(Data records)
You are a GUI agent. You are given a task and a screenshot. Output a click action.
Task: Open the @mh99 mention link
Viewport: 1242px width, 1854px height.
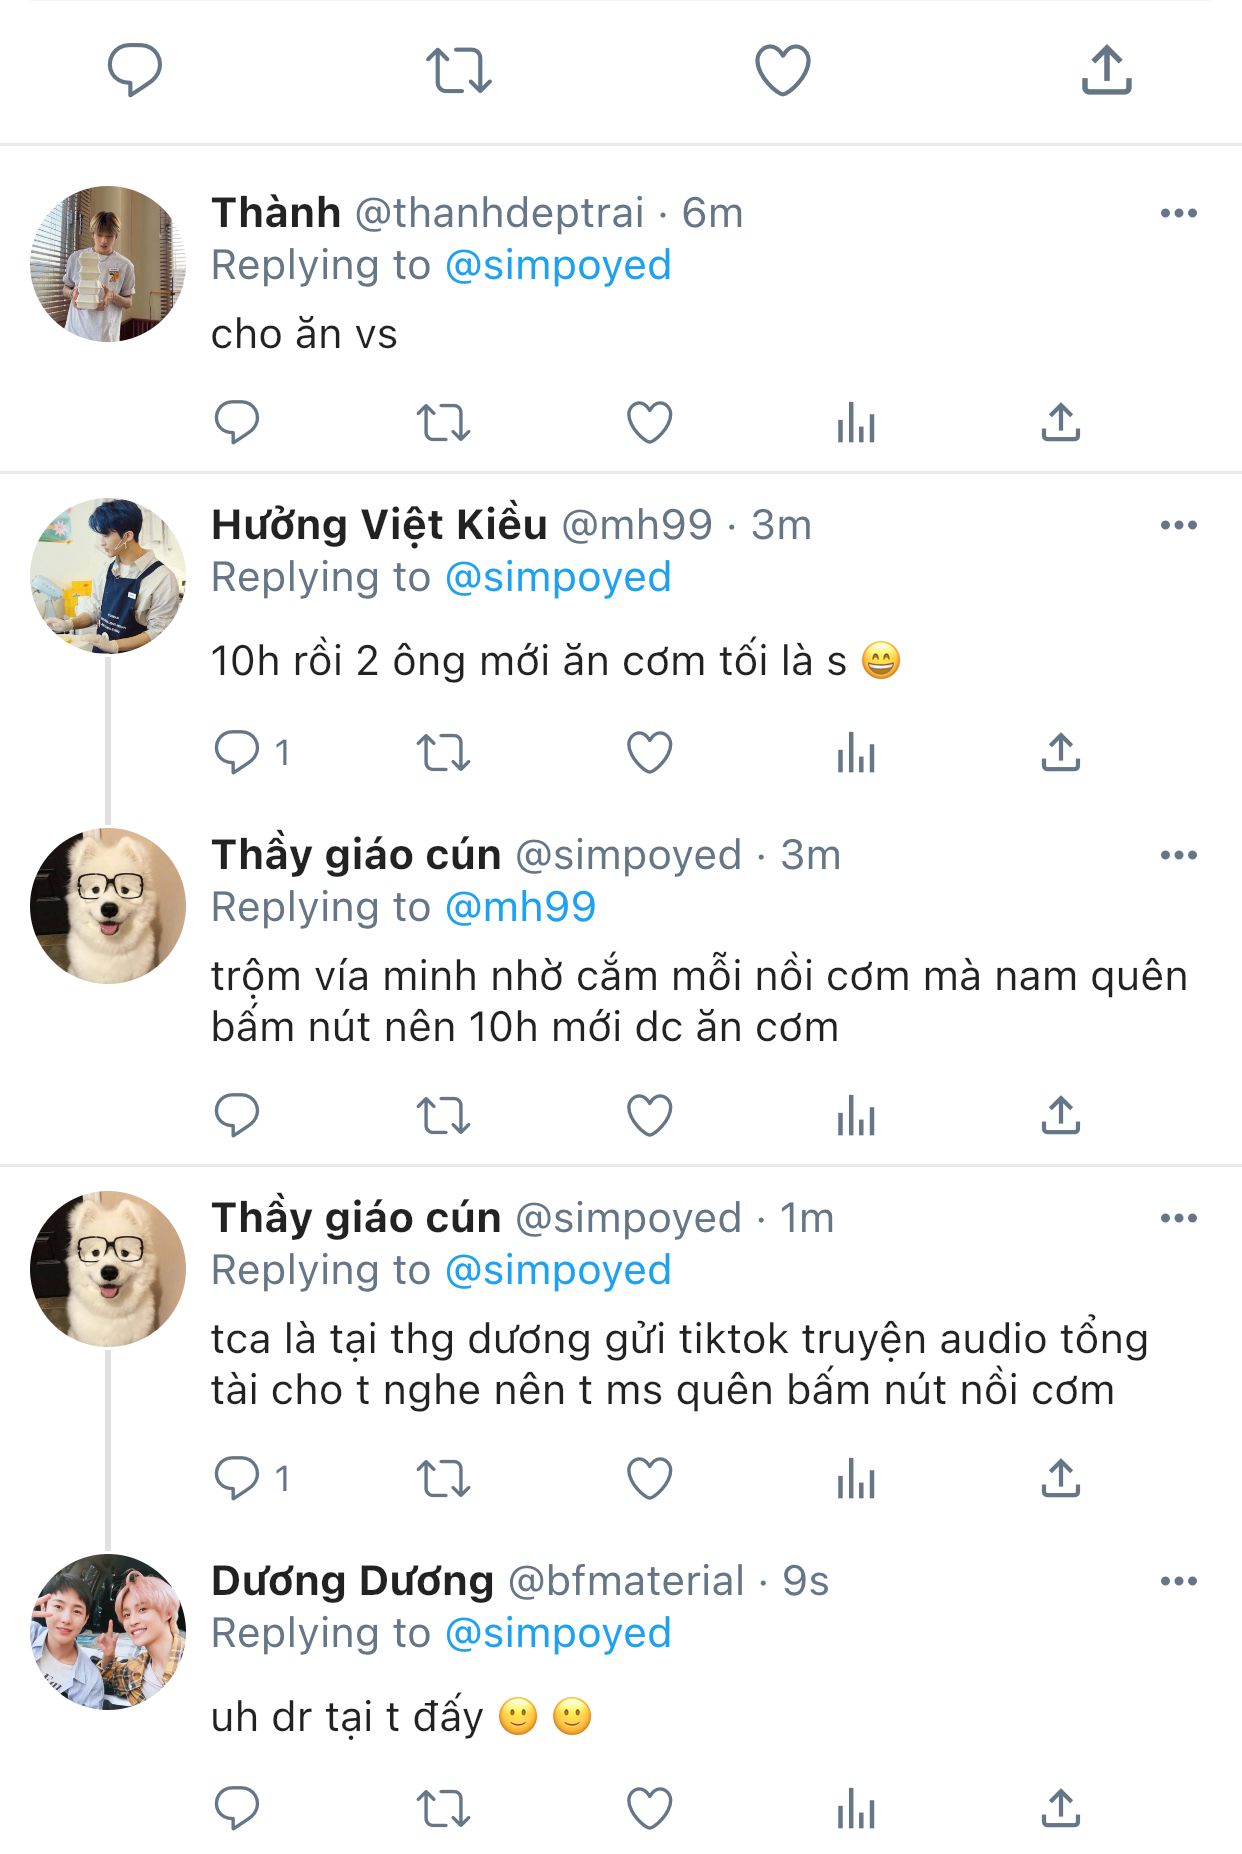(x=520, y=907)
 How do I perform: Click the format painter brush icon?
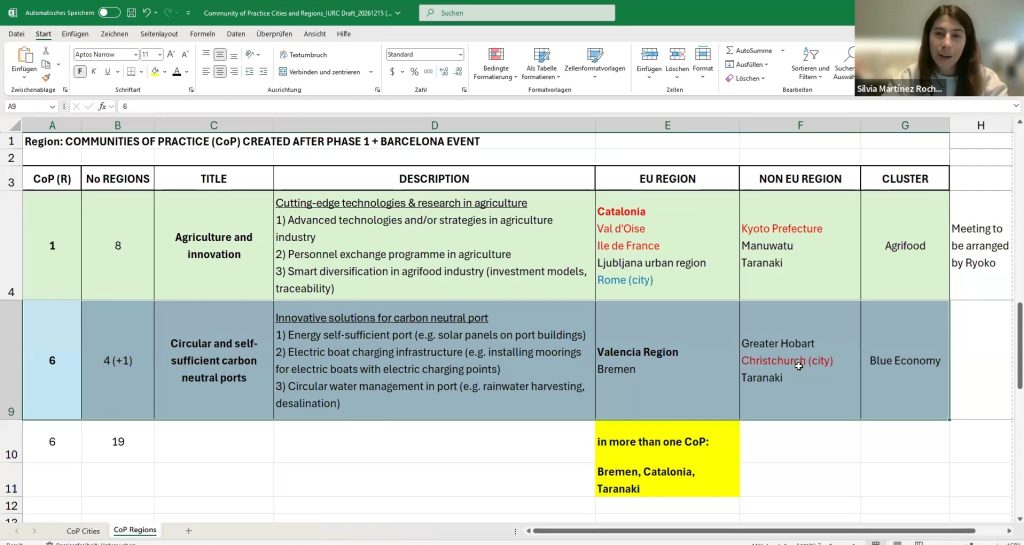[x=46, y=77]
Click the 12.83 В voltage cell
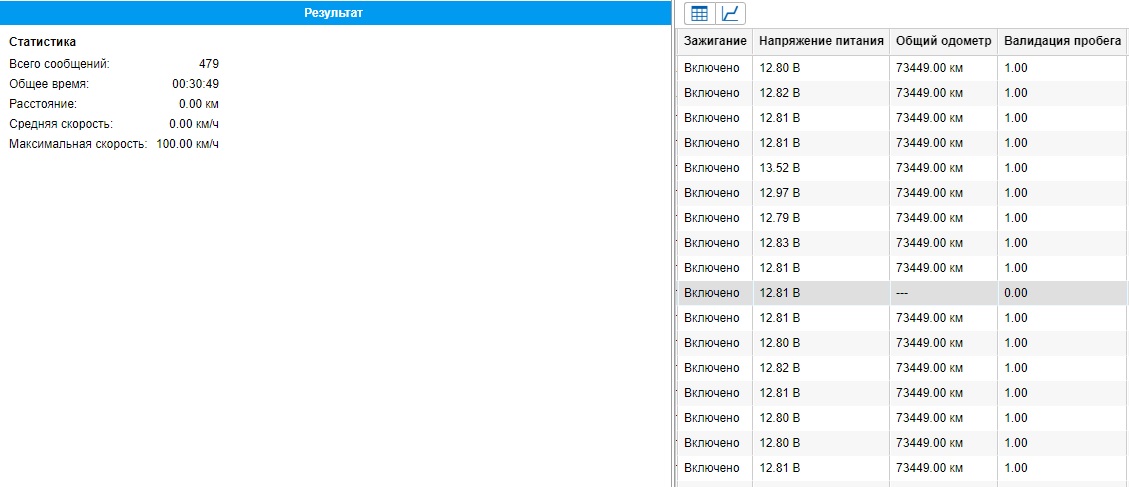This screenshot has width=1129, height=487. coord(780,243)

_Exercise prompt_:
Give the entries above again in full and exactly, but not the pictures.

_Task response_:
You are a GUI agent. You are given a task and a screenshot. Output a click action.
Task: Open the @mh99 mention link
Viewport: 1242px width, 1854px height.
(x=520, y=907)
 How do I perform: Click the format painter brush icon?
[x=46, y=77]
Click the 12.83 В voltage cell
This screenshot has width=1129, height=487. coord(780,243)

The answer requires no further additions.